For the past several decades, Shetland ponies’ collective past had caught up with them. A portion of the population of these miniature horses is affected by atavism, a phenomenon in which ancient characteristics are accidentally revived by mutations. Traits reincarnated in this way sometimes interact disastrously with the genetic background of the modern organism. For the ponies, a type of skeletal atavism (SA) has tragic consequences: the affected animals are born with some of the bones in their legs fused together, resulting in leg deformity and difficulty moving. Over ten percent of the ponies are carriers, and most affected individuals have to be euthanized at a young age. In an article in the July issue of G3, researchers report not only the cause of this condition, but also a genetic test that can be applied to breeding programs immediately.
The researchers first attempted a genome-wide association study, which looks for statistical associations between a disease and variation at a region of the genome, but this approach failed to detect the mutation responsible for SA. To dig a little deeper, they then resequenced the whole genomes of six affected ponies and compared them to the genomes of a pool of control horses—stallions that had at least 50 registered offspring, none of which had SA. They found that the SA-affected ponies suffered from at least one of two partially overlapping deletion mutations, which they labeled Del-1 and Del-2.
These deletions were in sequences unassigned in the Thoroughbred horse reference genome assembly (EquCab2.0), which explains why the genome-wide association study originally failed to find them. These mutations fell in the pseudoautosomal region of the sex chromosomes, a stretch of DNA with a high GC and repeat content that makes it notoriously difficult to sequence and assemble—even in the human genome, about 600 kilobases remain unassembled. The region is very fragmented in the EquCab2.0 genome assembly, and the researchers’ attempts at de novo assembly using short sequence reads from the SA-affected ponies’ genomes also failed.

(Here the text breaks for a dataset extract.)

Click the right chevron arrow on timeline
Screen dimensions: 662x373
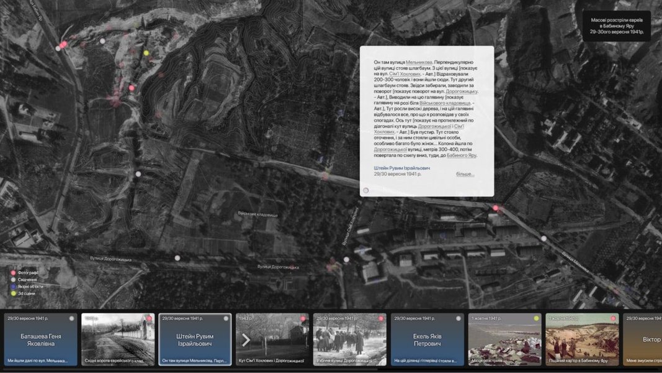coord(246,340)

To circumvent this problem, they used single-molecule real-time (SMRT) sequencing, which enabled them to sequence longer stretches of DNA and pinpoint the deletions to the gene SHOX and the downstream gene CRLF2. Both Del-1 and Del-2 mutants were missing the region downstream of the gene SHOX, which includes the gene CRLF2, but Del-1 mutants were also missing the entire coding region SHOX. Taking into account their functions alone, either gene could plausibly be involved in the deformity. Among the genes’ many roles, CRLF2 is involved in bone metabolism and SHOX is developmentally regulated and activates transcription in cells that develop into bones.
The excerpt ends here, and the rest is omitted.